* **TEKS YANG DIBERIKAN**
►

Germas PPA Korwil Aceh Desak Revisi Qanun Jinayat
Aceh, Nationaltoday.co.id||Gelora Kemasyarakatan Peduli Perempuan dan Anak (Germas PPA) Korwil Aceh angkat bicara menyikapi fenomena kasus pelecehan seksual Anak yang terjadi di Aceh selama ini.
Ketua Germas PPA Korwil Aceh, Saiful Amri, S.H. mendukung upaya perberat tuntutan hukuman dengan ketentuan UUPA dan UU TPKS ,Sebab, kata saiful, pelaku kejahatan seksual terhadap anak, merupakan penyakit mental, dan hal tersebut sangat sulit disembuhkan, dan setiap pelaku, sangat berpeluang melakukan perbuatan serupa.
Menurutnya, selama ini hukuman cambuk yang di atur dalam Qanun jinayat tak sepenuhnya memberi efek jera kepada si pelaku.

◄

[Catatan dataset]
►

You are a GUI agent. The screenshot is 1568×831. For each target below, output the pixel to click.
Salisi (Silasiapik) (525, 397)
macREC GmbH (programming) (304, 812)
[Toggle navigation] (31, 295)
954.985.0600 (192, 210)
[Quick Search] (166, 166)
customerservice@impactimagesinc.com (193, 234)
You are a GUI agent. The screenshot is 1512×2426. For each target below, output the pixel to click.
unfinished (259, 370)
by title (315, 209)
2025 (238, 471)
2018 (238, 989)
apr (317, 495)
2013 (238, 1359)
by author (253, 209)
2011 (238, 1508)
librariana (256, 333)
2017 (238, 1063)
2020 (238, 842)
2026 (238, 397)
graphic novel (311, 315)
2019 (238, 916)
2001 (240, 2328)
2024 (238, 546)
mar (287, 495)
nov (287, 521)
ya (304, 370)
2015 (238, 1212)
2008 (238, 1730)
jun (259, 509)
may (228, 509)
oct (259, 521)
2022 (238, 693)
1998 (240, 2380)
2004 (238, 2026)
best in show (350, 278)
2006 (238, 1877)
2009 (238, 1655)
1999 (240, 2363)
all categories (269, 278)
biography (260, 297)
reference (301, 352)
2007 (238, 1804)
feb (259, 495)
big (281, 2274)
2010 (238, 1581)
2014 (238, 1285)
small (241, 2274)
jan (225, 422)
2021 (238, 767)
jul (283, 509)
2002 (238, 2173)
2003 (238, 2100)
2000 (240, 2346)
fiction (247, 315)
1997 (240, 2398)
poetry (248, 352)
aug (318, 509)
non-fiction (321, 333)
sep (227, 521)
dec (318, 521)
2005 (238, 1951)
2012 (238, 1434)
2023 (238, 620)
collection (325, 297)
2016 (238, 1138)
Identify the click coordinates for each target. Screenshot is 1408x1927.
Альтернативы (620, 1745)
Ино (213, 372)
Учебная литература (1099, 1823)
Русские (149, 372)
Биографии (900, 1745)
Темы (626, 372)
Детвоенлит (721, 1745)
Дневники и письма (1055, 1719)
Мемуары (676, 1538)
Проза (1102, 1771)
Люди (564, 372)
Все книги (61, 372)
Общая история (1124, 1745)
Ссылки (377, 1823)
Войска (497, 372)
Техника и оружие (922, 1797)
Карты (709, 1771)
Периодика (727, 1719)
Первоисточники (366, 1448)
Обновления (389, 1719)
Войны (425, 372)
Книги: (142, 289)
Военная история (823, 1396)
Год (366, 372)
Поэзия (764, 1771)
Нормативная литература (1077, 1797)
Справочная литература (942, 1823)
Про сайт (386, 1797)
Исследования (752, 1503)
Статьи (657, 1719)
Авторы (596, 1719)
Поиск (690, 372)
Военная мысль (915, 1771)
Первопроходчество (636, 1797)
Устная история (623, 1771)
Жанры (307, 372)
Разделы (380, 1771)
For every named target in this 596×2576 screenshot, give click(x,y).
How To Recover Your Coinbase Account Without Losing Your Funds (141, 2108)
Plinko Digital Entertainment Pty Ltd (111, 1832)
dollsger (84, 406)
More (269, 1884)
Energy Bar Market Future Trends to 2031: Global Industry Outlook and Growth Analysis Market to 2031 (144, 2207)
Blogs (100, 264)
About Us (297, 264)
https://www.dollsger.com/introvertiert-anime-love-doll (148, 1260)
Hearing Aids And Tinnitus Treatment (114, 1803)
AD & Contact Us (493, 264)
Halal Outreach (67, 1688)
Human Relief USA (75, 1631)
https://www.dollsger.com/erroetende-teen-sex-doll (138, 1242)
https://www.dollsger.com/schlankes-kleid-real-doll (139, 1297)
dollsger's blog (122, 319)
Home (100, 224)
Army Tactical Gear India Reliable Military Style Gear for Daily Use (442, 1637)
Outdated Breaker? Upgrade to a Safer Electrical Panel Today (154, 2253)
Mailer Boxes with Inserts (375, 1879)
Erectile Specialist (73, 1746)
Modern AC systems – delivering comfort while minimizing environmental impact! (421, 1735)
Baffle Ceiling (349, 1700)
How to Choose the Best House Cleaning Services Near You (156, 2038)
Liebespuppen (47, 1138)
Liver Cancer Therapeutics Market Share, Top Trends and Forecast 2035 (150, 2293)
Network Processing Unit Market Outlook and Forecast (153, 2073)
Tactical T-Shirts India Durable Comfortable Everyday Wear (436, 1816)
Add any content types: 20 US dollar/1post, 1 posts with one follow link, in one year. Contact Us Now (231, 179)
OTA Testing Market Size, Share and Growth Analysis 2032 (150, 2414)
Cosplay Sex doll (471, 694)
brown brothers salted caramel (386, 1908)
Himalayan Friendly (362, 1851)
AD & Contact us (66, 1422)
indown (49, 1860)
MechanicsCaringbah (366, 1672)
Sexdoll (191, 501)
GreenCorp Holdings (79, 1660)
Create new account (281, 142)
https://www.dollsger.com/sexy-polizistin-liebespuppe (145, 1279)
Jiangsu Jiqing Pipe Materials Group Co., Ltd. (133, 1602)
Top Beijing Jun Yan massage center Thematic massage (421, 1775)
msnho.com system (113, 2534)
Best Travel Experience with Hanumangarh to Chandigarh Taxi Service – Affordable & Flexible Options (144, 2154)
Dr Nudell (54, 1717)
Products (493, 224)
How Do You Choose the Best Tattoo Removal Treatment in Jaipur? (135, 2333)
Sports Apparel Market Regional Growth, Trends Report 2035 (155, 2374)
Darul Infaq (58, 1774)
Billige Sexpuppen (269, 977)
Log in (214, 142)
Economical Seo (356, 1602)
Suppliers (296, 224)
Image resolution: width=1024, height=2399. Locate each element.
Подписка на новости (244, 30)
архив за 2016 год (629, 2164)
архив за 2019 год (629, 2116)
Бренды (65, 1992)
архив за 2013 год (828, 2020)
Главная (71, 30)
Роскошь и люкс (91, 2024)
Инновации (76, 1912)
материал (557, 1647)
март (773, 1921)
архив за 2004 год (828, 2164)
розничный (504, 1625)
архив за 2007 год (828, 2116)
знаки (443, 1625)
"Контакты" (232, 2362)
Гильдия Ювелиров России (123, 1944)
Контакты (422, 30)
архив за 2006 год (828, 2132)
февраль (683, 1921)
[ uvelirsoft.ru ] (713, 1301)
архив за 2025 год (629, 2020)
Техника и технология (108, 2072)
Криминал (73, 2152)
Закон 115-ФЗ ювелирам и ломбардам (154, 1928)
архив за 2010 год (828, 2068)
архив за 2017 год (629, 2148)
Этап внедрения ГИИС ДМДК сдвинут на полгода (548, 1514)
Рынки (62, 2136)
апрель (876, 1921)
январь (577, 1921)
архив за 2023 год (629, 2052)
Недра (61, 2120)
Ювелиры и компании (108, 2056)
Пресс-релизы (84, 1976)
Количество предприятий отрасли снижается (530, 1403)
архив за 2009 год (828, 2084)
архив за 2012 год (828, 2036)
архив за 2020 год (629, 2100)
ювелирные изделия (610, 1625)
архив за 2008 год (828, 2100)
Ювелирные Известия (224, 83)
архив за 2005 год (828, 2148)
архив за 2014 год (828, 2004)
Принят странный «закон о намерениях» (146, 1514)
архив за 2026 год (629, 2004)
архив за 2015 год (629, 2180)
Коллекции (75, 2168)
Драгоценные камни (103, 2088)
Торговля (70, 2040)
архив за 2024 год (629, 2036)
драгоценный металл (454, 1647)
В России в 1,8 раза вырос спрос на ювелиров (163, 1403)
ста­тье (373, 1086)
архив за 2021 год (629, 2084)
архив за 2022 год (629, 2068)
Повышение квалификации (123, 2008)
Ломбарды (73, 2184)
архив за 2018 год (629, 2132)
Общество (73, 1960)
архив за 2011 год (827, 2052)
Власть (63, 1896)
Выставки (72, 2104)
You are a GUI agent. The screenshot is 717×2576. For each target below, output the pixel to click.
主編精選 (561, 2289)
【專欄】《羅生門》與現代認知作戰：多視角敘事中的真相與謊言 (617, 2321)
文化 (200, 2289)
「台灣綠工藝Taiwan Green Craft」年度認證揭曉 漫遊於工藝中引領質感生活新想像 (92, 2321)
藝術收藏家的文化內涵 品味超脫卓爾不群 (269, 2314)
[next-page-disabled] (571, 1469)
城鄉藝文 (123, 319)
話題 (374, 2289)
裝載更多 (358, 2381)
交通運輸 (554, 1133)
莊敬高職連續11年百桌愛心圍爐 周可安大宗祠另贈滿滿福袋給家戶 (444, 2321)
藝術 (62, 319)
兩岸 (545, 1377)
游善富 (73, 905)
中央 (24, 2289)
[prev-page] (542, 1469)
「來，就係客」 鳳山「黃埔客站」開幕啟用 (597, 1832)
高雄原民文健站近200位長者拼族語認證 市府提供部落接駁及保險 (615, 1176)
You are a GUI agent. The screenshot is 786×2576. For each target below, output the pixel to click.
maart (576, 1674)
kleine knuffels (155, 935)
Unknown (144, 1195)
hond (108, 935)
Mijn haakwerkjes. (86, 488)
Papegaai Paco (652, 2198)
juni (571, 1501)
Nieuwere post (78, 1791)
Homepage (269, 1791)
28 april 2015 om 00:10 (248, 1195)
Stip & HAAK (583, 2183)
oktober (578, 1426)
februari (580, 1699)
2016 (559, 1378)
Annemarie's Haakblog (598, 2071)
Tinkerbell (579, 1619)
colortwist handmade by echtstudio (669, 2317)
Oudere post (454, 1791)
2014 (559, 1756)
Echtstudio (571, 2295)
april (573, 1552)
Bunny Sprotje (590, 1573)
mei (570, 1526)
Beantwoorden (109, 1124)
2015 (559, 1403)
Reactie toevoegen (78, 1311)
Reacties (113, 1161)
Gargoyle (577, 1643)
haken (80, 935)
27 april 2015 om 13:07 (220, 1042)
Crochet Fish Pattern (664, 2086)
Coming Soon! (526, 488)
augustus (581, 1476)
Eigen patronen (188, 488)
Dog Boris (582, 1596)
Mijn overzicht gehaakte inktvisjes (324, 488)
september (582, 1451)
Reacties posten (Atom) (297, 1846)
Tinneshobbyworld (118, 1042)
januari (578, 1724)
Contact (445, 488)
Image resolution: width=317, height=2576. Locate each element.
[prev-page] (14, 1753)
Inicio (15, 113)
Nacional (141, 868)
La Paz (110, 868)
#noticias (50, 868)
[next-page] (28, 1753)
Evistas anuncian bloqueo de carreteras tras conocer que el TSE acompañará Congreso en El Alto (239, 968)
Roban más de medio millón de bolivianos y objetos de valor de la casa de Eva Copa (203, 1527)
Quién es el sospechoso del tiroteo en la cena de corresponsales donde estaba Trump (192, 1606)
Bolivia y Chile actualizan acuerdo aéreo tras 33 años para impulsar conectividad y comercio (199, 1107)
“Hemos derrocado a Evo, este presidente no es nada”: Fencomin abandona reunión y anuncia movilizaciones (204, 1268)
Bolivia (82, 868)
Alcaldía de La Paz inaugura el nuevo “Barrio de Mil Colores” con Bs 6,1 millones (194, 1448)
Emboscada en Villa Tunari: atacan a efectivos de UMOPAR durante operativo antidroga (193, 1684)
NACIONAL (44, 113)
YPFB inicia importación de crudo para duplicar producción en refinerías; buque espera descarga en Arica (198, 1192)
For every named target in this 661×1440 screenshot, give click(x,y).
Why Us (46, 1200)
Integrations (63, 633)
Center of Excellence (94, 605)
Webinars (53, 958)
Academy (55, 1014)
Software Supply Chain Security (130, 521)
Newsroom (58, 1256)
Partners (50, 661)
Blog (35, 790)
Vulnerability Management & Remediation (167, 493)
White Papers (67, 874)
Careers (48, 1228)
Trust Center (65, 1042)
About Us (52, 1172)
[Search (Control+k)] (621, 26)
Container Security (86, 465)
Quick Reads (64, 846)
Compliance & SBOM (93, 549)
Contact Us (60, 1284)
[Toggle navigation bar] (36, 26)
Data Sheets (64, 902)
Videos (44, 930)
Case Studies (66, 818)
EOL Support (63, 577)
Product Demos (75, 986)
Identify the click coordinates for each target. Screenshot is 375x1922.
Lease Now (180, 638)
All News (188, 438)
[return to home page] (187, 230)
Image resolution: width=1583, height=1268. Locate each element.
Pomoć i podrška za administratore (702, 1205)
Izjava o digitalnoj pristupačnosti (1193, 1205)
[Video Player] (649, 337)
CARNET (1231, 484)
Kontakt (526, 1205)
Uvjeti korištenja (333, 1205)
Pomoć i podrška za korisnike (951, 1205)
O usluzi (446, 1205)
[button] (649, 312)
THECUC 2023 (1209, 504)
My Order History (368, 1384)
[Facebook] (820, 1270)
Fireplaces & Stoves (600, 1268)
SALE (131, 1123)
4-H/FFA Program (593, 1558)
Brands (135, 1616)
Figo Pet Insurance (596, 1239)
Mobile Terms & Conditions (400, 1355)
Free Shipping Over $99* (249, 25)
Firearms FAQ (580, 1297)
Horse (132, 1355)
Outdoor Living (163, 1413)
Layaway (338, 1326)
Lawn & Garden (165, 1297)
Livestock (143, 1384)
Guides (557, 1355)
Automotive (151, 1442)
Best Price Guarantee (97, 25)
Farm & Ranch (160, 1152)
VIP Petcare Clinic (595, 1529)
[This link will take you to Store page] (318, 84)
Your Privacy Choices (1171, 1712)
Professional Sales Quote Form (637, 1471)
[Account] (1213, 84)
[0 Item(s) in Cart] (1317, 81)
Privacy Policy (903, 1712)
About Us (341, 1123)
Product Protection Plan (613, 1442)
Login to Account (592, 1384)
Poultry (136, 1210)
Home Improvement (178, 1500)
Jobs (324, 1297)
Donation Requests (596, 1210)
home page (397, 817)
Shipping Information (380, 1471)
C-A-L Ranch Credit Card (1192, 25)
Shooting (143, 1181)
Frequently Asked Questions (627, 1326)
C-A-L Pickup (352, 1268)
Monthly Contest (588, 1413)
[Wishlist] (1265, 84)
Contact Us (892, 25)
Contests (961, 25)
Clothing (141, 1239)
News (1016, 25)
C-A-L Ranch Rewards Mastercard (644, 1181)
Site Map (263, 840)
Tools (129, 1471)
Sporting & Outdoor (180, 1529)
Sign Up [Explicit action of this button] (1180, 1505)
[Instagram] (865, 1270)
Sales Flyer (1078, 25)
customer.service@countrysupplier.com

◄

* **DAFTAR PERTANYAAN**
1) Jawablah pertanyaan berikut berdasarkan berita tentang desakan revisi Qanun Jinayat.
(a) Siapa Ketua Germas PPA Korwil Aceh?
(b) Ketentuan apa saja yang disebut sebagai dasar untuk memperberat tuntutan hukuman?
(c) Hukuman apa yang diatur dalam Qanun Jinayat dan dinilai tidak sepenuhnya memberi efek jera kepada pelaku?
2) Tuliskan lanjutan berita tentang desakan revisi Qanun Jinayat, dimulai setelah kalimat terakhir yang ada.

* **JAWABAN PER TUGAS**
1)
(a) Saiful Amri, S.H.
(b) UUPA dan UU TPKS.
(c) Hukuman cambuk.

2)
“Kalau hanya Qanun Jinayat yang digunakan maka pelaku dapat mengulangi perbuatannya,karena setelah dicambuk, pelaku dapat bebas dan beradaptasi dengan korban kembali sehingga pidana penjara dapat menjadi hukuman tambahan bagi si pelaku,” kata saiful (11/9/2024).
Saiful menilai, restitusi dan pemulihan hak korban harus diatur dalam revisi qanun yang baru dan pemulihan hak korban sangat penting dilakukan baik fisik atau non fisik.
Dengan ini kita meminta kepada DPRA dan Pemerintah Aceh untuk menyamakan persepsi agar disesuaikan Qanun Jinayat yang baru dengan Undang-undang Perlindungan Anak dan UU TPKS, pungkasnya.